■ EXTRACTED TEXT
- - -
On November 12, 2021, he officially signed a record deal with Def Jam Recordings for upcoming releases. The announcement was made by American rapper Snoop Dogg, a creative consultant for the label, on Joe Rogan's podcast The Joe Rogan Experience a week after Pennick was featured on Snoop Dogg's single "Murder Music" alongside Jadakiss and Busta Rhymes.

On January 28, 2022, Benny released the single, "Johnny P's Caddy", with rapper J. Cole. The song is the lead single from Benny's album, Tana Talk 4, which he has labeled "album of the year". Tana Talk 4 was eventually released on March 11 to generally favorable reviews.
- - -
■ RECORDED INFORMATION
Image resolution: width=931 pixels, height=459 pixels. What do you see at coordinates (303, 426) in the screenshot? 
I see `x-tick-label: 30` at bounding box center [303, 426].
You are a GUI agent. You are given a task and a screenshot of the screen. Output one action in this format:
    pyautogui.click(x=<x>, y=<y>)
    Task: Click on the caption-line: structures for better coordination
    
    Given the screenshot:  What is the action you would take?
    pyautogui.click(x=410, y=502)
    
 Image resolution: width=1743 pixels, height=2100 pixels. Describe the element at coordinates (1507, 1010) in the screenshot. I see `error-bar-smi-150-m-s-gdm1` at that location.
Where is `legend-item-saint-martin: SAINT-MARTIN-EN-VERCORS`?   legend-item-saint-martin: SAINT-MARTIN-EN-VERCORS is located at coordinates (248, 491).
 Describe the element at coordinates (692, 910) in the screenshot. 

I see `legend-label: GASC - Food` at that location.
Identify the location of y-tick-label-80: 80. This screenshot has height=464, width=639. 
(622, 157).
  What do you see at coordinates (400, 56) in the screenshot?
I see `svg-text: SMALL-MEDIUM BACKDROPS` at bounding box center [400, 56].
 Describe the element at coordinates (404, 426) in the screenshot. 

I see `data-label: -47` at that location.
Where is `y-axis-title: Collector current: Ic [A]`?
- - -
■ TRY IT
Please return the full passage on Benny's Def Jam deal and Tana Talk 4 word for word.

■ TASK ANSWER
On November 12, 2021, he officially signed a record deal with Def Jam Recordings for upcoming releases. The announcement was made by American rapper Snoop Dogg, a creative consultant for the label, on Joe Rogan's podcast The Joe Rogan Experience a week after Pennick was featured on Snoop Dogg's single "Murder Music" alongside Jadakiss and Busta Rhymes.

On January 28, 2022, Benny released the single, "Johnny P's Caddy", with rapper J. Cole. The song is the lead single from Benny's album, Tana Talk 4, which he has labeled "album of the year". Tana Talk 4 was eventually released on March 11 to generally favorable reviews.